**The task**
As the output, give exactly the lines that run from the one with "The height and width of the screenshot is (249, 461)." through the end of the records below, and omit pictures.

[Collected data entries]
[Start of Attachment]
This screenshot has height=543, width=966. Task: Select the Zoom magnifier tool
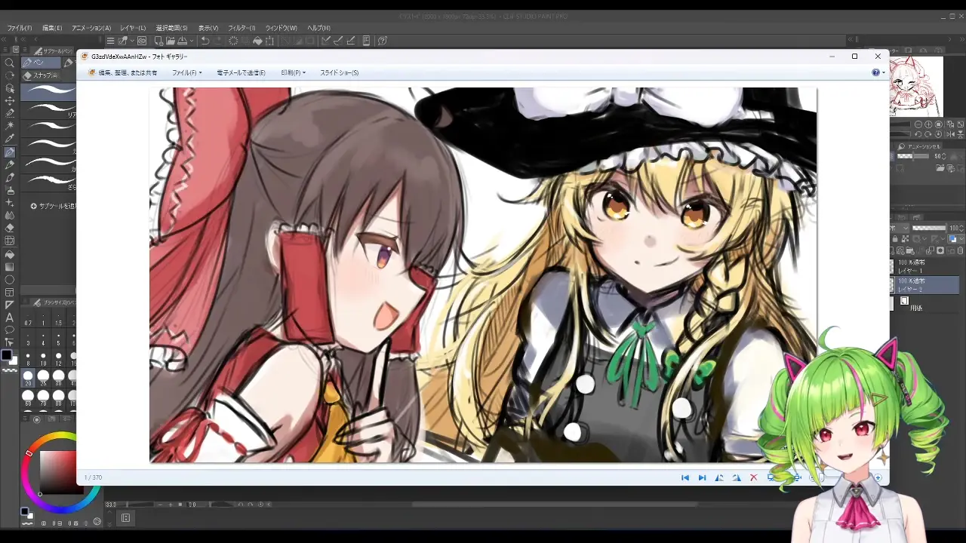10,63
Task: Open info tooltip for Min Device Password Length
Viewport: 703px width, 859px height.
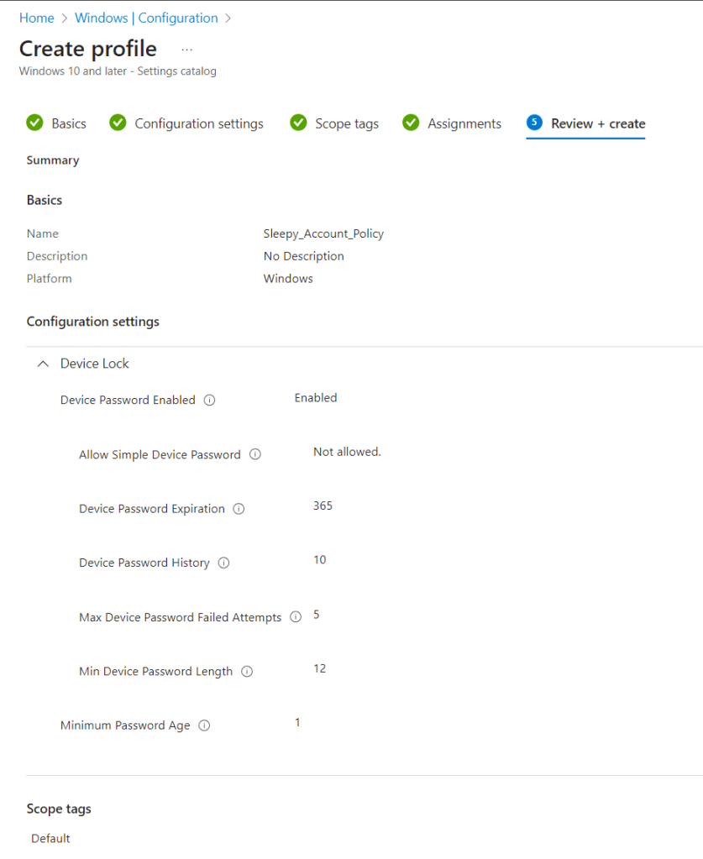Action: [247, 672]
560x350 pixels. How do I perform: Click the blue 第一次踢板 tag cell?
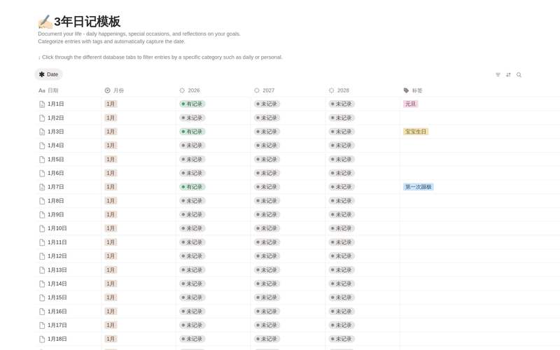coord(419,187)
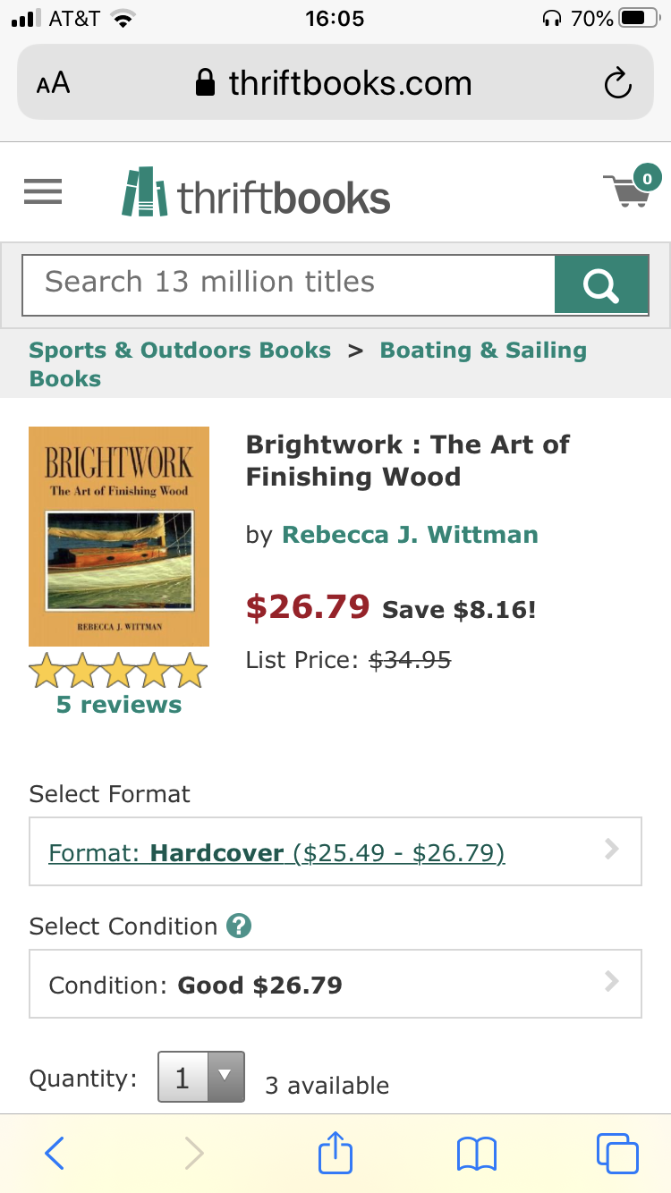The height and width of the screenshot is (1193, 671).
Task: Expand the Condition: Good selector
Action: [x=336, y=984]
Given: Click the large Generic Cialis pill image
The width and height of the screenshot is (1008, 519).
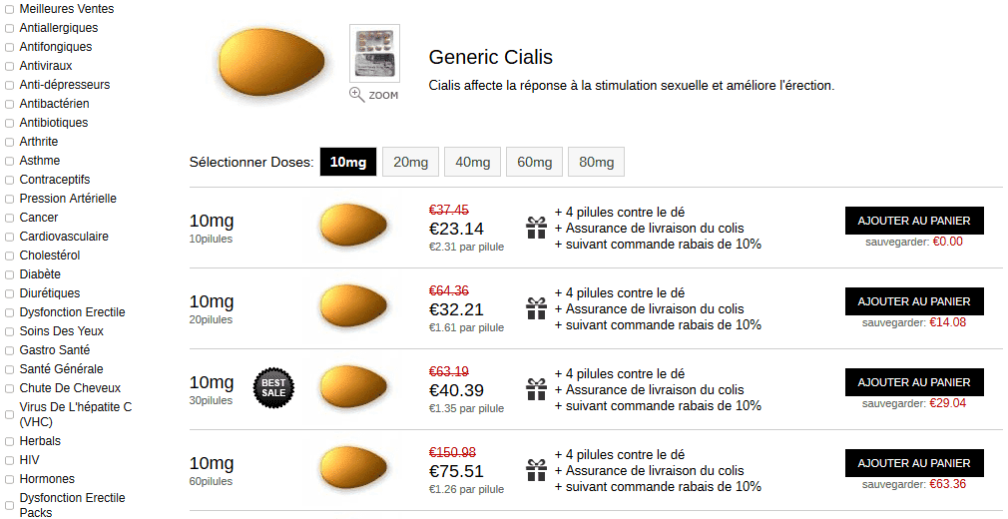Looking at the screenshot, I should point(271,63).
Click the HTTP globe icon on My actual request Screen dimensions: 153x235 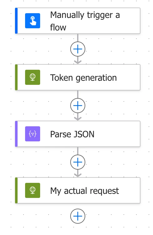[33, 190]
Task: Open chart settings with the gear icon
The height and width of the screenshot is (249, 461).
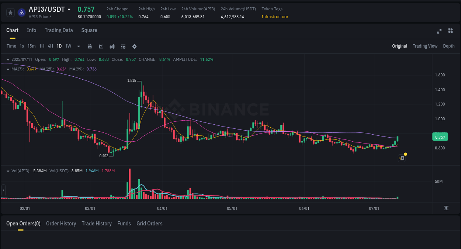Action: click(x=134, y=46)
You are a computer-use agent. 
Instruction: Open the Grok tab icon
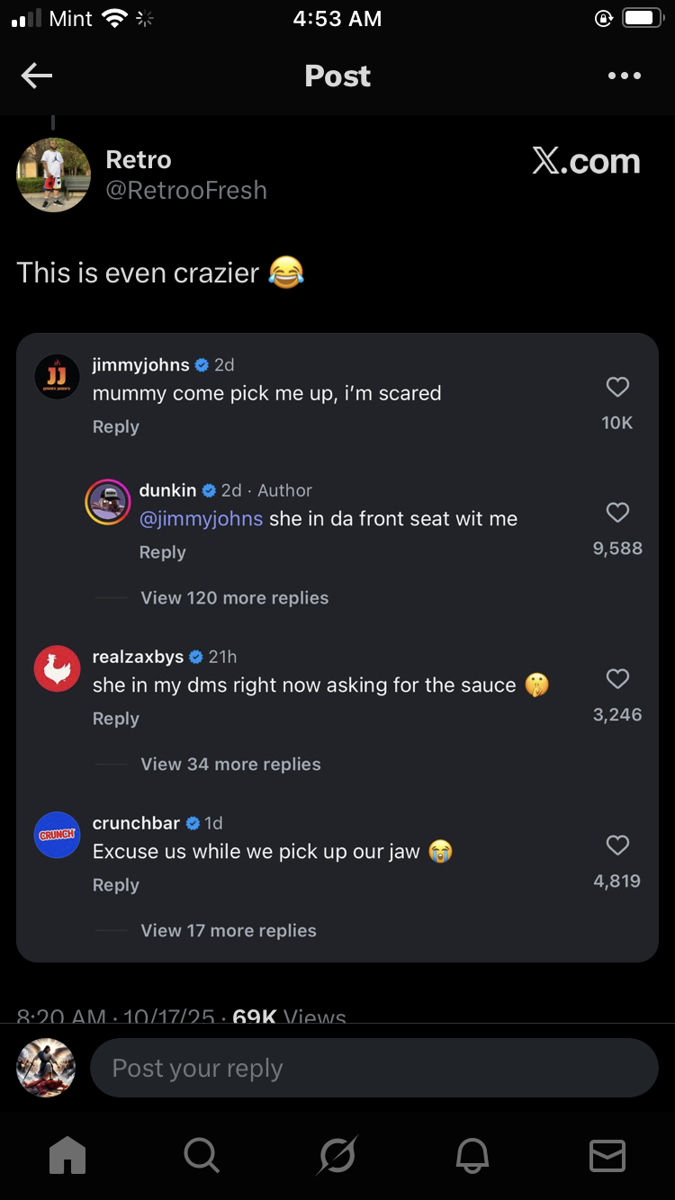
[End of Attachment]
**Output of the task**
The height and width of the screenshot is (249, 461).
Action: click(x=134, y=46)
You are a computer-use agent. 
Instruction: Open the Grok tab icon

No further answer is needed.